- _Problem description_
Return only the lines running from the one that contains "Screen dimensions: 1920x1080" through the end of the entries, exactly, both ends included. Omit pictures.
[Extracted information Boundary: Start]
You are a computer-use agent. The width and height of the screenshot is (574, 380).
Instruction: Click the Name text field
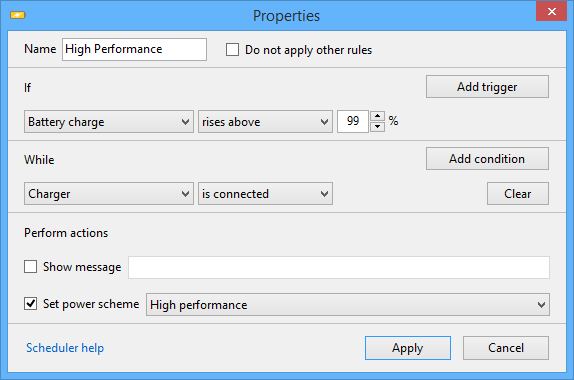134,49
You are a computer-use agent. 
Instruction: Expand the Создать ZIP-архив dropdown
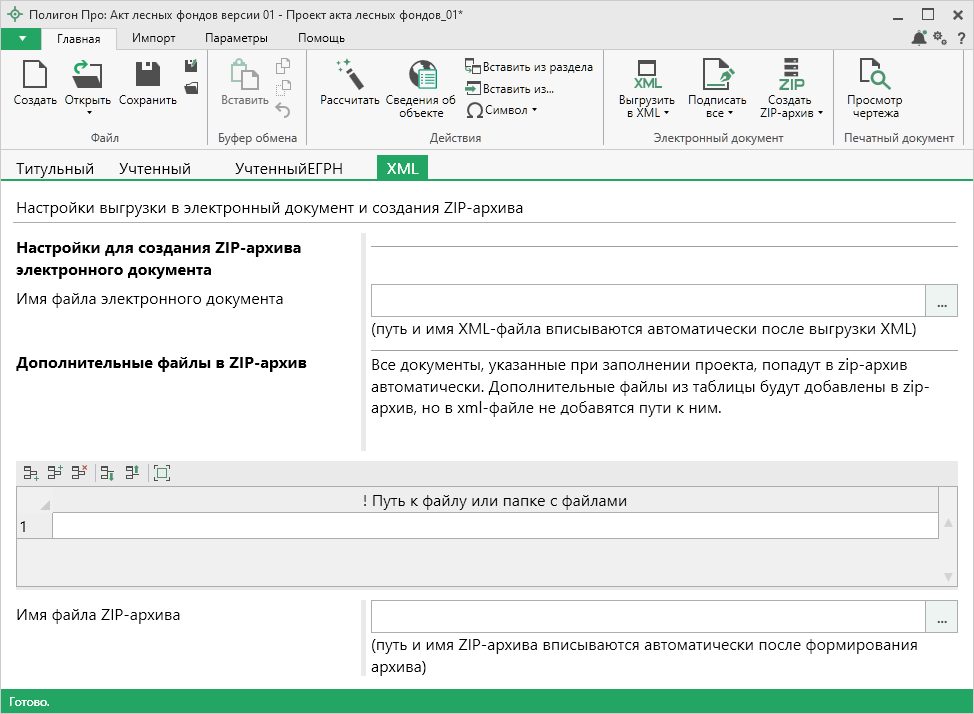tap(820, 113)
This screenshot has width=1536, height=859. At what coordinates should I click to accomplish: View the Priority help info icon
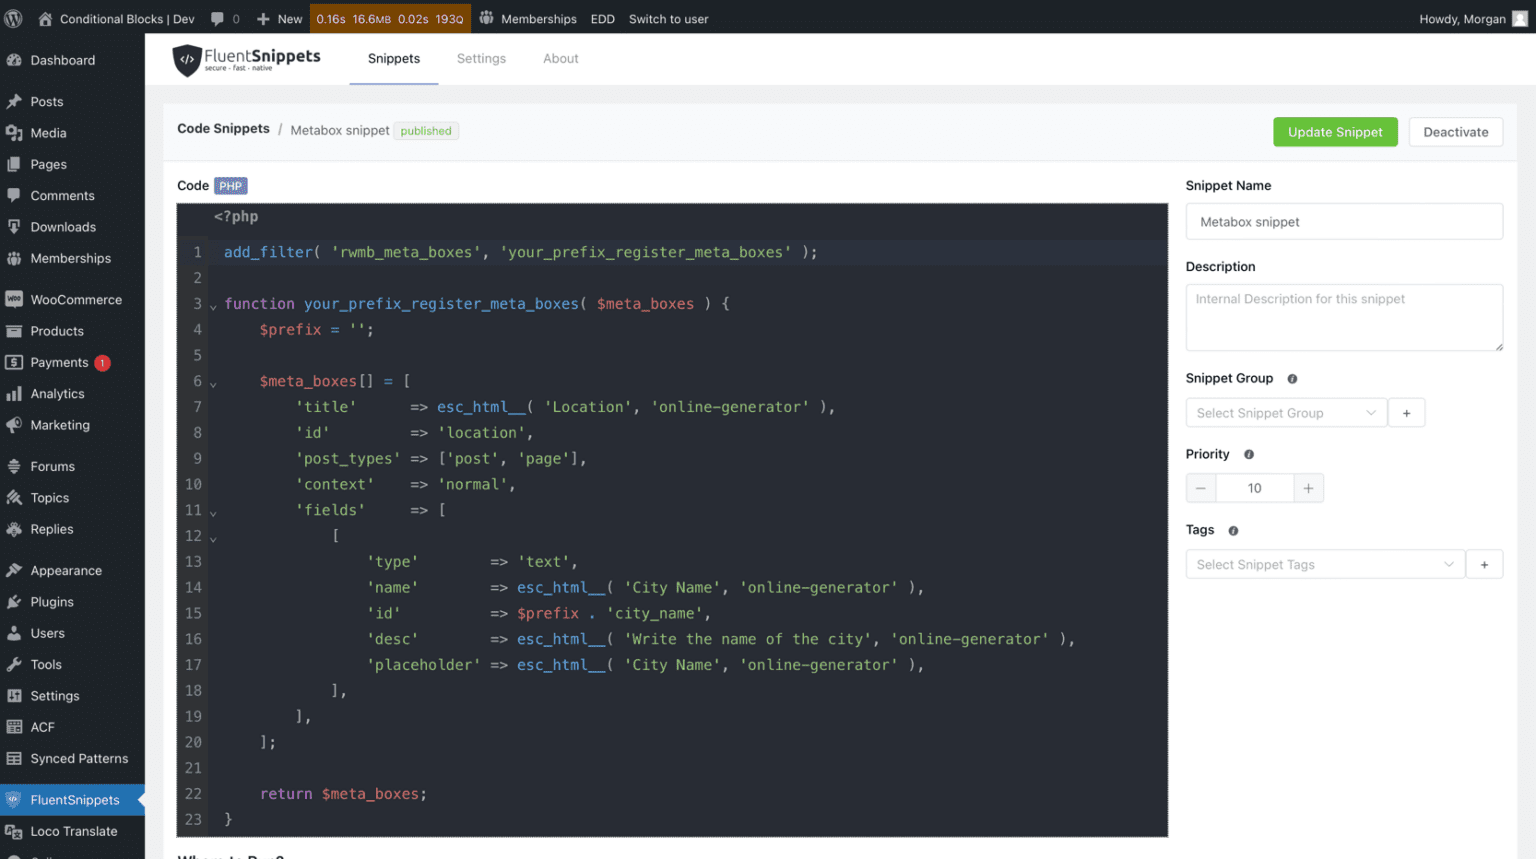point(1248,454)
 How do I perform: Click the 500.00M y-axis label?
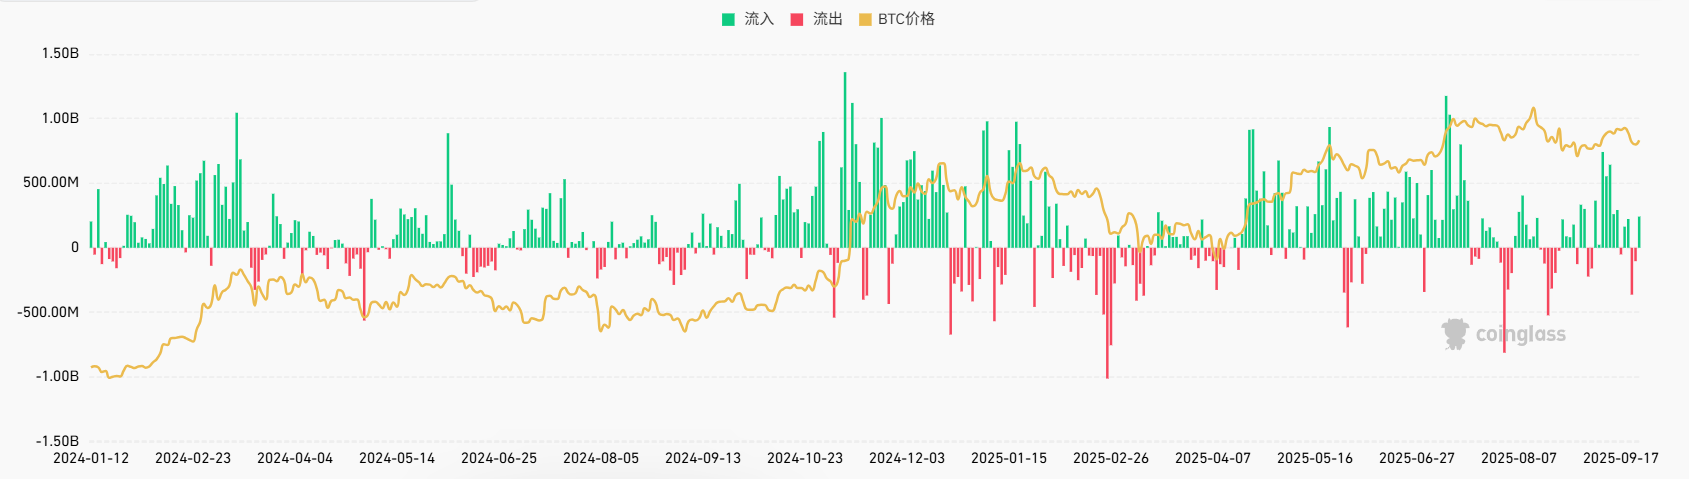pos(51,182)
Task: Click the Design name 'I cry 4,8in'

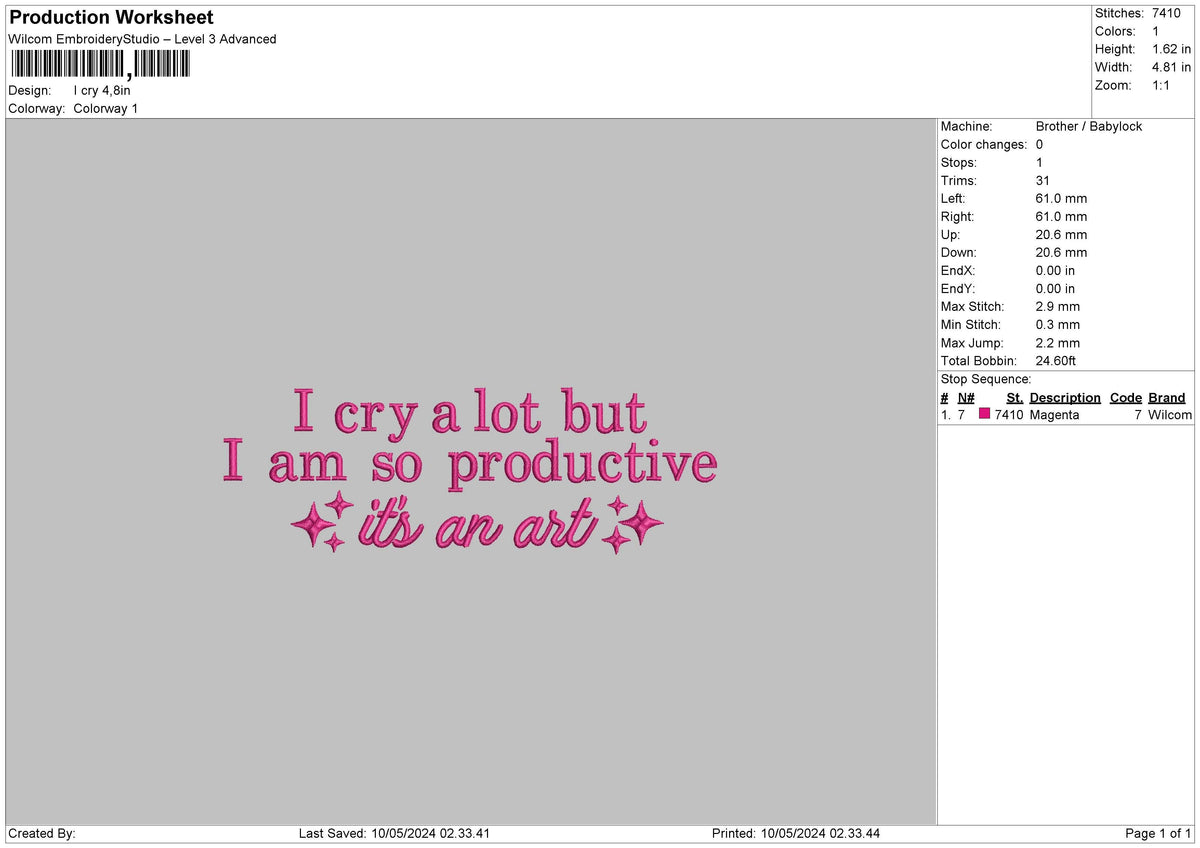Action: pos(102,90)
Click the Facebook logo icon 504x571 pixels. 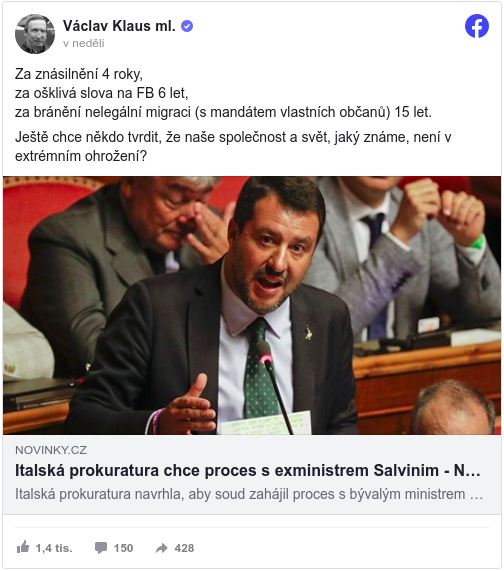[x=477, y=26]
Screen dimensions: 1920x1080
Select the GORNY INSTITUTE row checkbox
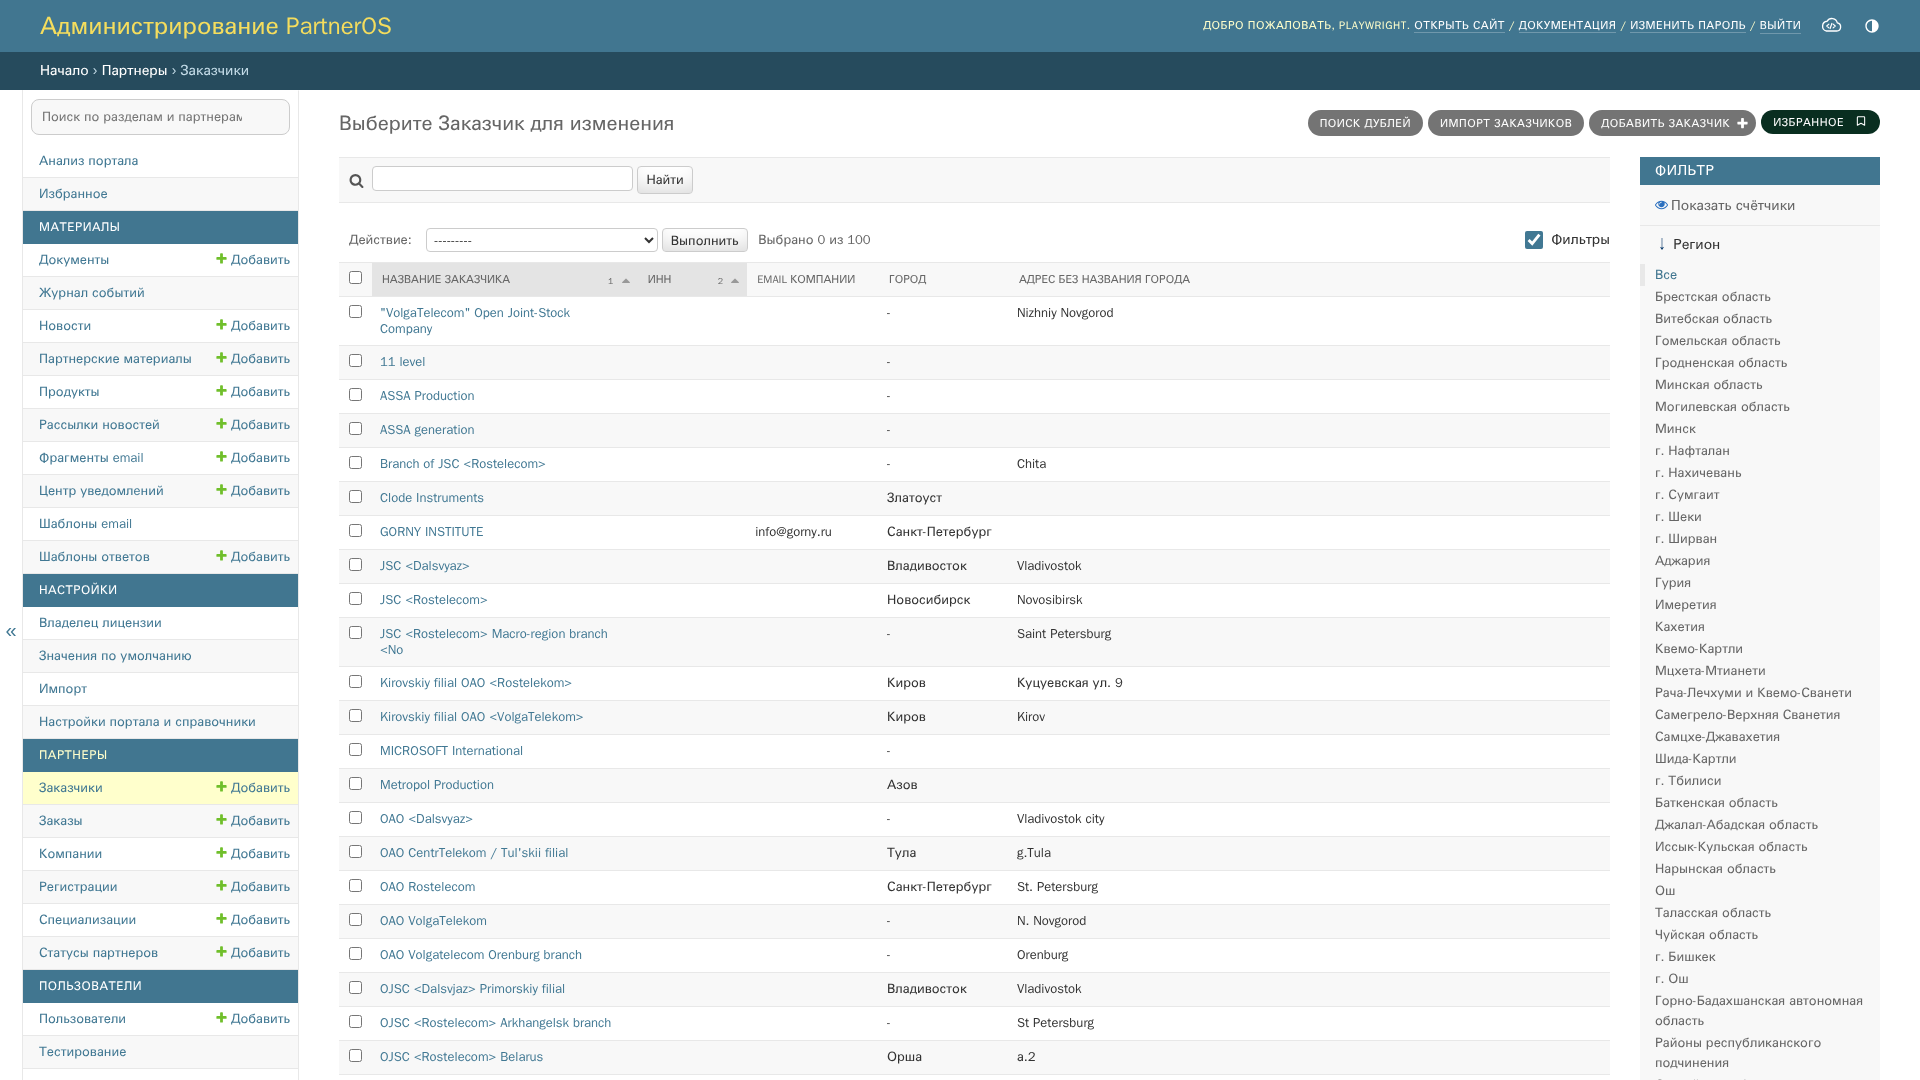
[Extracted information Boundary: End]
- _Result of this exercise_
Screen dimensions: 1920x1080
Select the GORNY INSTITUTE row checkbox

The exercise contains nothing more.